Document Type

Book

Publication Date

10-2018

Source/Organization

Fenway Institute; Center for Prisoner Health and Human Rights

Abstract

In 2016 according to the U.S. Department of Justice, 856,130 youth were arrested and 45,567 juveniles were held in 1,772 residential juvenile facilities across the country. Detained and confined youth share many characteristics: most are from poor communities and lack access to quality health care. Mental illness and sexually transmitted infections are prevalent. Compared to their non-confined counterparts, incarcerated youth also experience higher rates of substance abuse and homelessness, are educationally behind their peers, are disproportionately identified as needing special education services, and are more likely to have had traumatic experiences (including sexual and emotional abuse) and injuries including traumatic brain injury, among other health issues.

Increasingly, youth-serving justice professionals believe that community-based alternatives to incarceration are preferable. Incarceration should be used only as a last resort. To the extent that youth are incarcerated, this resource provides best practices for making juvenile justice facilities as safe and affirming as possible for lesbian, gay, bisexual, transgender, queer, questioning, and intersex youth.

Traditionally, many juvenile justice professionals have had a strong commitment to the rehabilitation and treatment needs of youth in their care. In fact, most youth are held in facilities that screen for educational needs, substance abuse, and mental health needs. Many strive to create a therapeutic environment for adolescents. Actually achieving that goal is a challenge for many institutions, one that this paper strives to highlight and address.

Juvenile justice administrators and staff must create a professional, non-discriminatory environment where all youth in their charge are physically and emotionally safe and treated respectfully.
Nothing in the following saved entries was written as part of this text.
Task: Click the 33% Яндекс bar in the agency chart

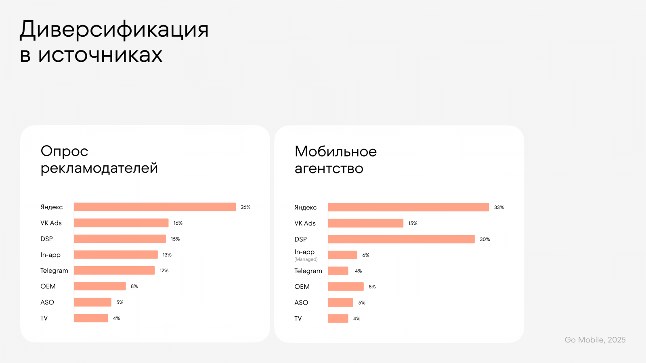Action: coord(408,207)
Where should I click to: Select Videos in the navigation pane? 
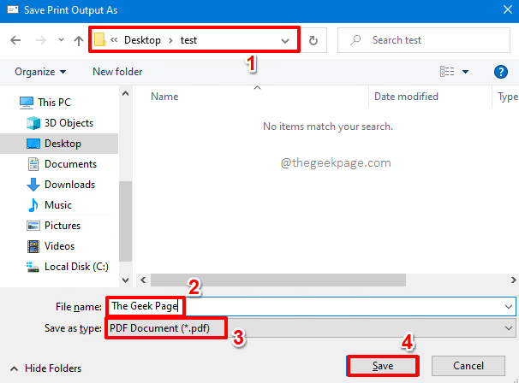(60, 246)
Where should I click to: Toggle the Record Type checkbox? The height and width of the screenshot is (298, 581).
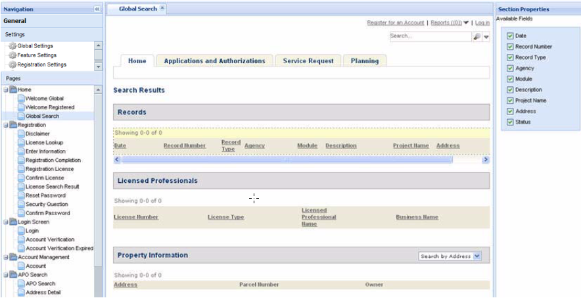point(509,57)
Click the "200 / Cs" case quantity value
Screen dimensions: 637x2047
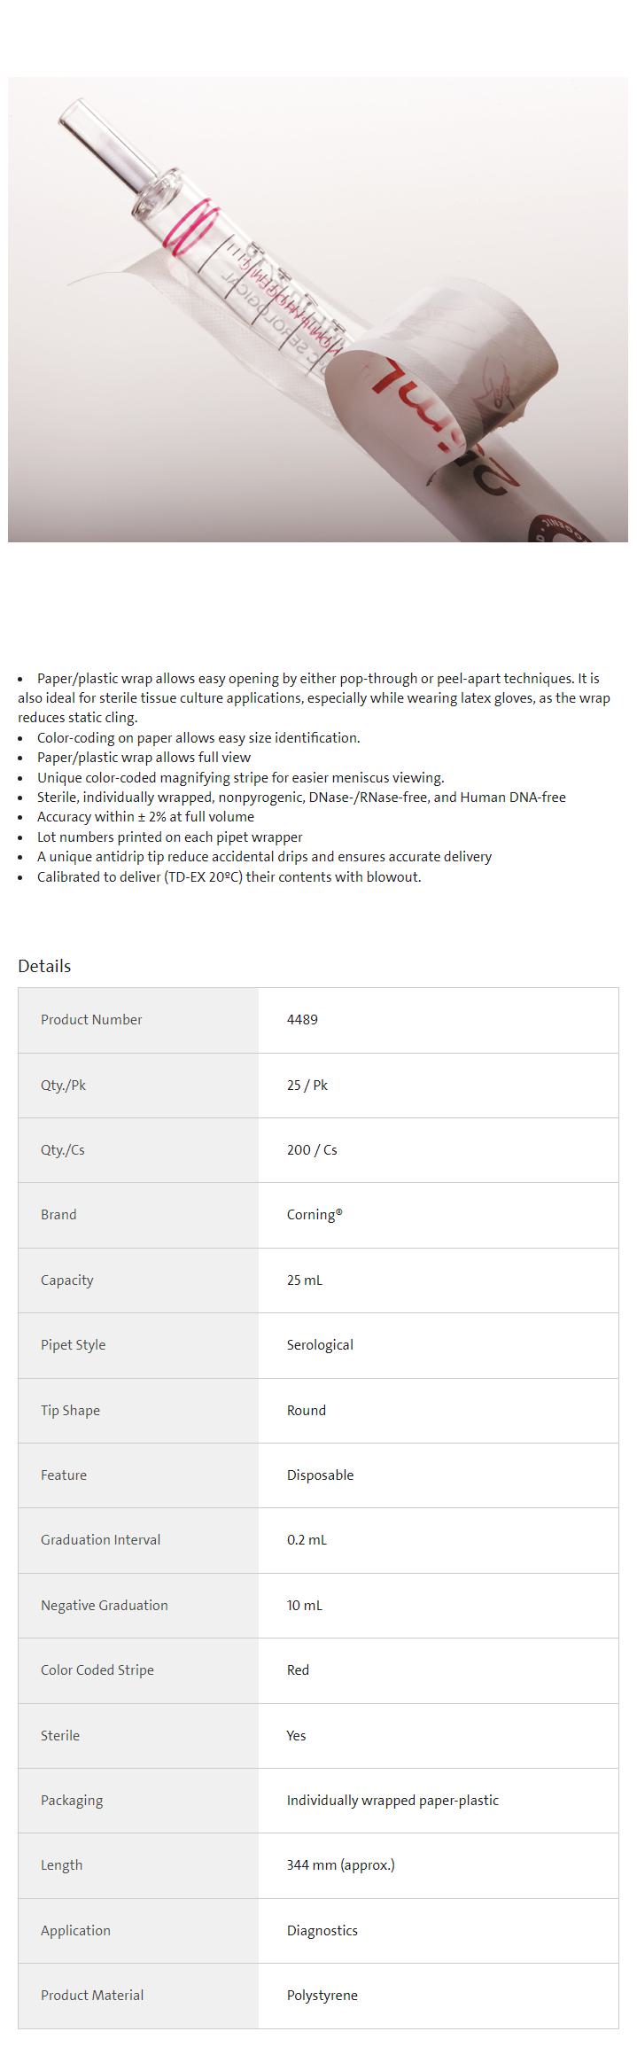312,1150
To meet this professional goal, including the mandates of the Prison Rape Elimination Act of 2003, administrators and staff need to understand how to create and maintain a safe and secure environment within the juvenile justice system for a particularly vulnerable population that is at disproportionate risk for both confinement and sexual abuse: lesbian, gay, bisexual, transgender, questioning, and intersex youth (collectively, LGBTQI youth).

Youth, regardless of whether or not they are in custody and/ or identify as LGBTQI, experience developmental and social challenges during adolescence. LGBTQI youth not only face the changes and challenges of adolescence, but also the stress of developing and living with a stigmatized identity including—too often—family and societal rejection. Juvenile justice facilities should offer mental health and other support services to all youth in their care to aid them in the process of maturation. These services should always be offered and tailored to the unique needs of each individual. This in turn will allow facility staff to create a safer, more secure facility for all youth in their care and custody, along with a supportive rehabilitative environment.
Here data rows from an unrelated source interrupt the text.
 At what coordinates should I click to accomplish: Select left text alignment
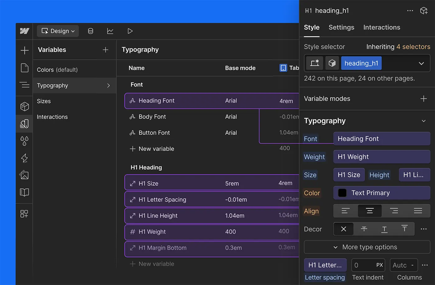[345, 211]
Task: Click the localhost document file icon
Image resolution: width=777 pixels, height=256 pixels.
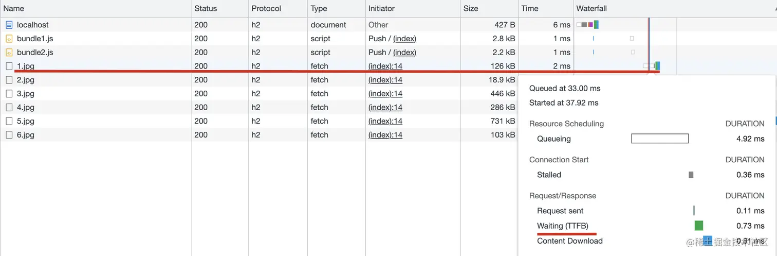Action: click(x=9, y=25)

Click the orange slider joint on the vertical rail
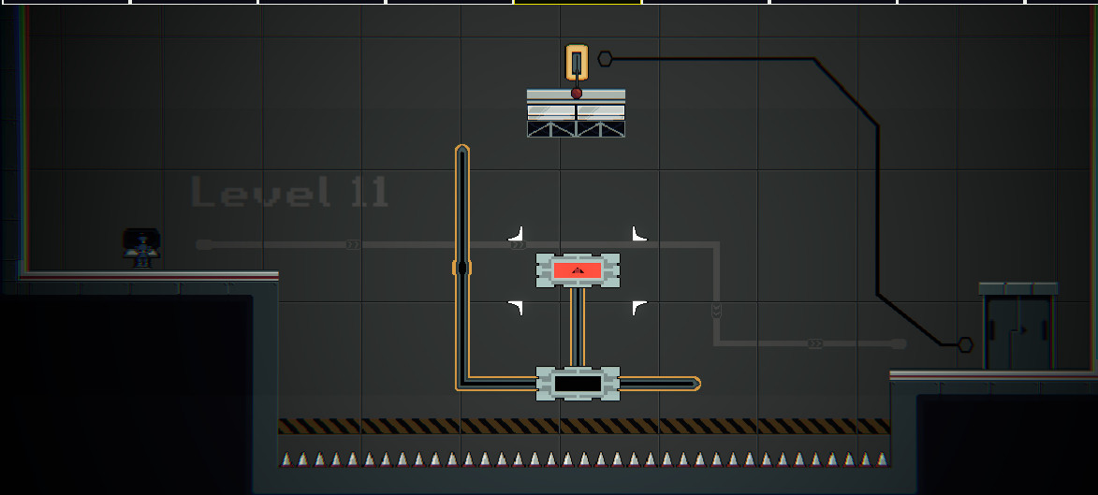461,269
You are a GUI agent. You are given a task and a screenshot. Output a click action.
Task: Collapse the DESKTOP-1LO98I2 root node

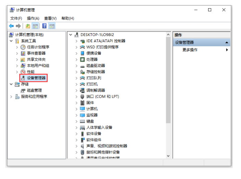71,35
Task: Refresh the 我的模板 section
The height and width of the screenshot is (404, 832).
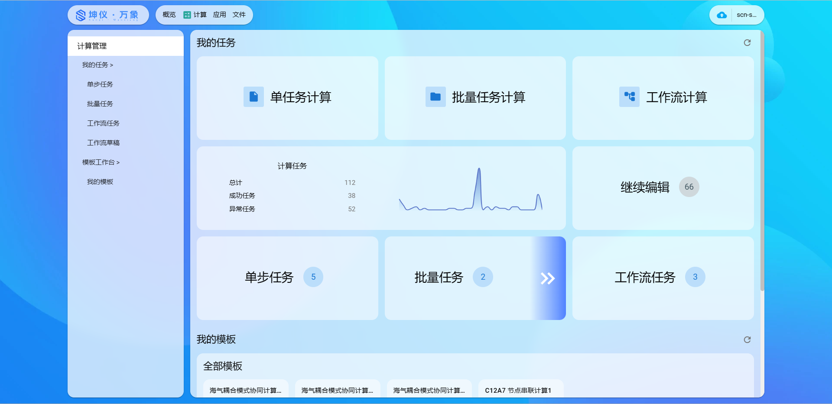Action: click(x=747, y=339)
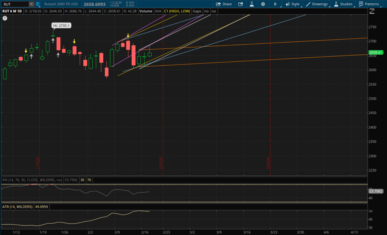Click the Share button
This screenshot has width=387, height=235.
(x=224, y=4)
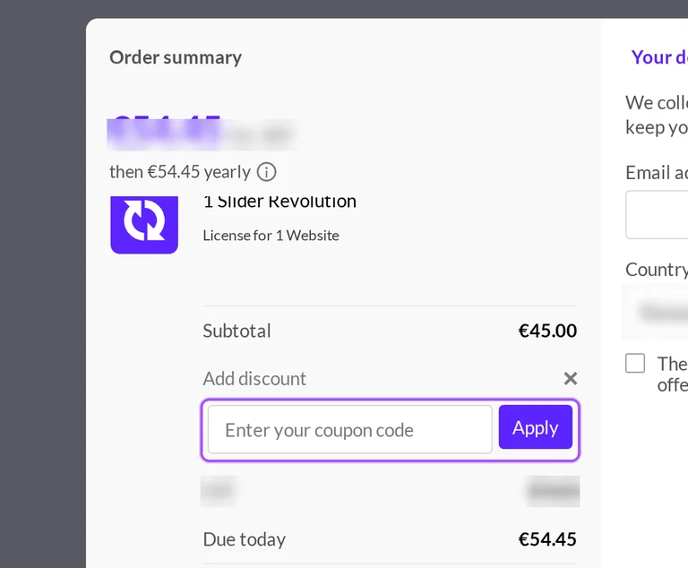
Task: Click the Email address input box
Action: (x=657, y=215)
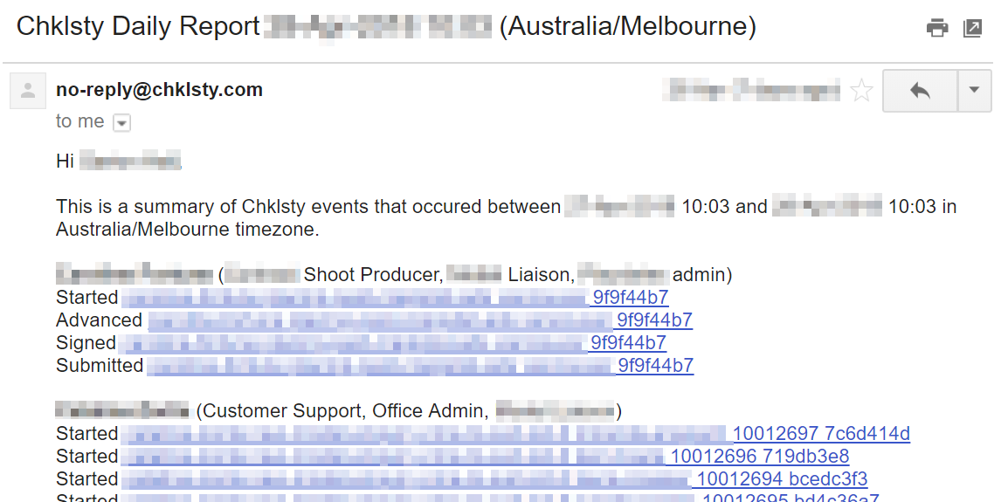1008x502 pixels.
Task: Print this email using printer icon
Action: coord(936,28)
We have created this informational guide to offer important background about LGBTQI youth in confinement, along with promising practices for their proper and effective management and treatment. We trust it will be a useful resource to better equip all juvenile justice administrators and staff with needed and more precise tools to better address the particular needs and vulnerabilities of this population. This, in turn, will allow correctional staff to execute their jobs more effectively and create a safer, more secure facility for all youth in their care and custody, along with a supportive rehabilitative environment.